When I was twelve years old, my mother finally left my stepfather, and we moved cross-country from Southern California to Ohio. We took a roundabout trip, stopping by the Grand Canyon and Vegas and a million places along the way. And somewhere on that trip, or shortly before, or shortly afterwards, I made a concerted effort to forget everything that had come before. The idea was to stop any thought of the past the minute it came into my mind, and direct my thoughts elsewhere. By that method, I supposed I could stop reinforcing the memories and lose them as quickly as possible. And once I had accomplished that, I would be able to build myself from a blank slate into whatever I wanted.

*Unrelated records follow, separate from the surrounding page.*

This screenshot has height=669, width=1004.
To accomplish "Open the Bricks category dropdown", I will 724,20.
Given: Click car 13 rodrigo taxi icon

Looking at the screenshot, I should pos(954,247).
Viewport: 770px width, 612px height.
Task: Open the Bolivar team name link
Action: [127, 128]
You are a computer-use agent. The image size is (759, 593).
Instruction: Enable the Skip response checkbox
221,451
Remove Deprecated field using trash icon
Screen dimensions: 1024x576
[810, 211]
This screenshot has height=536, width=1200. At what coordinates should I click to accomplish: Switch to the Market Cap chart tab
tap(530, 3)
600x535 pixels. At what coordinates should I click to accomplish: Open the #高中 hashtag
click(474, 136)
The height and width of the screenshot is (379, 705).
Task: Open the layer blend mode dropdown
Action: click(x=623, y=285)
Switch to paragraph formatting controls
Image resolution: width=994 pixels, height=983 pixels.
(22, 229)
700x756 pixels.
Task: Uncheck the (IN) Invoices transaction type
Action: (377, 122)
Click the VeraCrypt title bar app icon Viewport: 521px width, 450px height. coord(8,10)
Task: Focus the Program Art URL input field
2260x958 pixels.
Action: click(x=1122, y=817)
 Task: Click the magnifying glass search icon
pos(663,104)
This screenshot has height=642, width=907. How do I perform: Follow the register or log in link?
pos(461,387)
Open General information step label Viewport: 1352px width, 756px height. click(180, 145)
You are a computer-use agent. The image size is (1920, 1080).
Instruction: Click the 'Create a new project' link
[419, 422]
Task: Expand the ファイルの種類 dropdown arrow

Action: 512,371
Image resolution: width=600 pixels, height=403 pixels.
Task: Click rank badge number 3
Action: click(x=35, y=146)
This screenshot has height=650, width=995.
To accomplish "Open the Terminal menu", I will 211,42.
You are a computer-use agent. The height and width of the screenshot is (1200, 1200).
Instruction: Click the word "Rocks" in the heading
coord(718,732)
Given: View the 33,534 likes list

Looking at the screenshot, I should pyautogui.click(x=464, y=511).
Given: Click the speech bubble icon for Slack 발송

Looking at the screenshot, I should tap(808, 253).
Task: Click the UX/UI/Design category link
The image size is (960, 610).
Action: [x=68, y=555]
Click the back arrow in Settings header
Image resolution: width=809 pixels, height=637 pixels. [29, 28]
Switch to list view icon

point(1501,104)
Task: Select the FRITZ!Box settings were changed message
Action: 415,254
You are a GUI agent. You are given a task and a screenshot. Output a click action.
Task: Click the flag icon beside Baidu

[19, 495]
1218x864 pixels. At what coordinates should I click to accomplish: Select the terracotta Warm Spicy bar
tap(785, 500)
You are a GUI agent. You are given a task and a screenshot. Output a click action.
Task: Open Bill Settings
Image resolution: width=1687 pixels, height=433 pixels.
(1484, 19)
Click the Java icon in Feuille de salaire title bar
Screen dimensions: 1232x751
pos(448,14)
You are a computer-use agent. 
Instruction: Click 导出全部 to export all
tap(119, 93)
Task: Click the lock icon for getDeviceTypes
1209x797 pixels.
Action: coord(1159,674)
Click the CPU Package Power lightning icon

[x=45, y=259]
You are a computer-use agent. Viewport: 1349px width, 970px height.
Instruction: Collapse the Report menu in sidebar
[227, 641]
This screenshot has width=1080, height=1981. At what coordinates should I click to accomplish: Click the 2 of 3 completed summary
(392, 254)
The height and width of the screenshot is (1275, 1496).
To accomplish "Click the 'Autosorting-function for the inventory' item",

And, as these things go, it was fairly effective. Within two years I remembered very little of my childhood. Lately I've been trying to recall it, or have been reminded of it, by a myriad of factors. The most significant is having a child and being reminded of thought processes and interests I had at his age at every step along the way. Not all of it is simple reflection, some of it involves noticing differences. The most obvious differences come down to technology and the varying levels of accessibility to, well, everything that have varied in his life and mine (for example, he has always had computers, etc). But there are also quirks of temperament that vary between who I always was and who he is.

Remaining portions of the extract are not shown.